Lab 4: Counting Words

Posted on October 30, 2017

Announcements

Back to our regular schedule. Today’s lab is due this week Thursday before 11pm (Nov 2).

Getting Started

Pull your repository (git pull). You should see two blank starter files in your repo: lab4/WordCount.hs and lab4/CollectPermutations.hs.

Counting Words

In this lab you will produce a sorted word count from input text. The input will be a text stream as in the rot13 program and you will output a list of words with their associated counts such that the words are sorted (String is in typeclass Ord and so that ordering is acceptable) and all in lower-case. E.g. the text:

A parser for things
Is a function from strings
To lists of pairs
Of things and strings

Should output:

a 2
and 1
for 1
from 1
function 1
is 1
lists 1
of 2
pairs 1
parser 1
strings 2
things 2
to 1

Implement this as a program with the exact name WordCount.hs such that it can be run as ./WordCount like the rot13 program. It should be in your lab4/ directory of your laboratory repository.

A word is defined as a contiguous sequence of letters with the quote character '\'' and the dash character '-'. That means "dog's" and "about-face" are each considered one word. Note that '\'':[] == "'".

So given the following on standard input:

Anything'''that-is-not45a1word##character-   is'inbetwe-en@`a$()wo.rd

Your code should produce:

a 2
anything'''that-is-not 1
character- 1
is'inbetwe-en 1
rd 1
wo 1
word 1

Collecting Permutations

Some words are permutations of each other: e.g. ["outs", "oust"] or ["portions", "positron"]. Write a second program which outputs the permutations in sorted order for those words which have multiple permutations—ignore words that appear once, or only appear as one permutation. E.g. given the text:

On the Outer Pyre steps the three purest usurpers swore to
their vile pursuers they were no prey, nor danger. The garden
route was worse from the original form they expected there as
the live volcano nearby often erupts with wide ranged lava on
the ground.

The program should output:

danger, garden, ranged
erupts, purest
form, from
live, vile
no, on
outer, route
prey, pyre
pursuers, usurpers
swore, worse
there, three

The words on a single line should be sorted as well as the lines themselves in the text output. The output should not contain any duplicate words. Use the definition of a word given above. This program should be implemented with the exact name CollectPermutations.hs in your lab4/ folder of your repository. It should take in text just like the rot13 program. Make sure CollectPermutations runs fast (less than a second). You cannot enumerate all permutations: it will become too slow too fast.

Standard Input

Unlike Lab 1, your executables will not take arguments. All input will arrive on standard input. But, unlike Lab 3 you should not read standard input line by line. Instead, read the entire input as one big string. The getContents function may be useful, also consult the rot13 exercise.

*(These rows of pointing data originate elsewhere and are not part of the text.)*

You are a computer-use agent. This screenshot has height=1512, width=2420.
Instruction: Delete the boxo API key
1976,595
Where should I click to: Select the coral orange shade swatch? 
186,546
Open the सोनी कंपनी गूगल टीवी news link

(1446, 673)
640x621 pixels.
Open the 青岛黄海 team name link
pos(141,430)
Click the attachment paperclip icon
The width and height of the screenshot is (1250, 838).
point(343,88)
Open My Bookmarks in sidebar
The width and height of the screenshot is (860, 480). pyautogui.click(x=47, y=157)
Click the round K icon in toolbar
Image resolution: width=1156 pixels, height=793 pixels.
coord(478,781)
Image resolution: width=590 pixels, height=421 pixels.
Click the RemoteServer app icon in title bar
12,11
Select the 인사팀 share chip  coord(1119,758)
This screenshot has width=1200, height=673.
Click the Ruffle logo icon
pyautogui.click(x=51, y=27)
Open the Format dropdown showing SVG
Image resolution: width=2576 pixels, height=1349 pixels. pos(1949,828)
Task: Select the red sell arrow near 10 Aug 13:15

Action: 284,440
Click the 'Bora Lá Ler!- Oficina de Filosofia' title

To actually run your program with input, you could just type standard input…

$ ./WordCount
hello world
are you there
why aren't you counting my words yet

…but you’ll discover that your program doesn’t do anything. Hit ctrl-d to indicate that you are done producing input. Then the program will count the words.

You can also pipe the output of one command to the standard input of your program:

$ echo "a a a b b" | ./WordCount
a 3
b 2

Or you can use a file as the standard input:

$ ./WordCount < my_file.txt

Line Breaks

You may have heard the word “newline” mentioned in class. It’s something so second-nature to your instructors that we may have neglected to explain it well.

Input like this:

line 1
line 2
line 3

Will become this string in Haskell:

"line 1\nline 2\nline 3"

The \n is a newline character. Even though it’s written \n, it’s actually a single character in the string. It indicates there should be a line break there. Having a character that says where to break lines is pretty important—it even has a whole Wikipedia article!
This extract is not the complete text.